Wednesday, May 22, 2019

Adventures In Strange Vocabulary


Tactical Dehydration:

A technique employed by fighter pilots during World War II to avoid the necessity of urinating during long missions.

Bombers had some kind of urinal, which was difficult enough with the pressure suits and everything. Fighters had one man sitting in a cramped cockpit for up to eight hours, hardly able to move at all.

There was a contraption with a tube and a funnel-like end to pee into, but it was almost impossible to manage it. They also had diapers that the pilots could use. They didn't like that either. So they resorted to “tactical dehydration.” They would simply stop taking fluids at some point the day before the mission. Voila! No urine to pass! Unfortunately, dehydration can lead to symptoms very much like oxygen deprivation. Dizziness, loss of consciousness, hallucinations. Those presented serious problems of their own.
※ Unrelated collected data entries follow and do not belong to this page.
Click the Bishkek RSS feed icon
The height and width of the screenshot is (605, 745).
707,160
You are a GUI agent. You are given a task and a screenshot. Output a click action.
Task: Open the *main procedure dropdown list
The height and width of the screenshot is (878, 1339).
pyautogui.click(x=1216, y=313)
Many women pilots flew ferry missions that could last the entire eight hours or more. Women flew our fighters to Europe from America. First to Halifax, in Canada; then a leg to Iceland, that's a long one; then over to Ireland, that's the longest. Reports are that most of the women employed the diapers.

The men should have used the diapers. I'm sure that the flight crews back at the base or on the carrier would totally understand. Living in the shadow of death, a little piss smell was the least of their problems.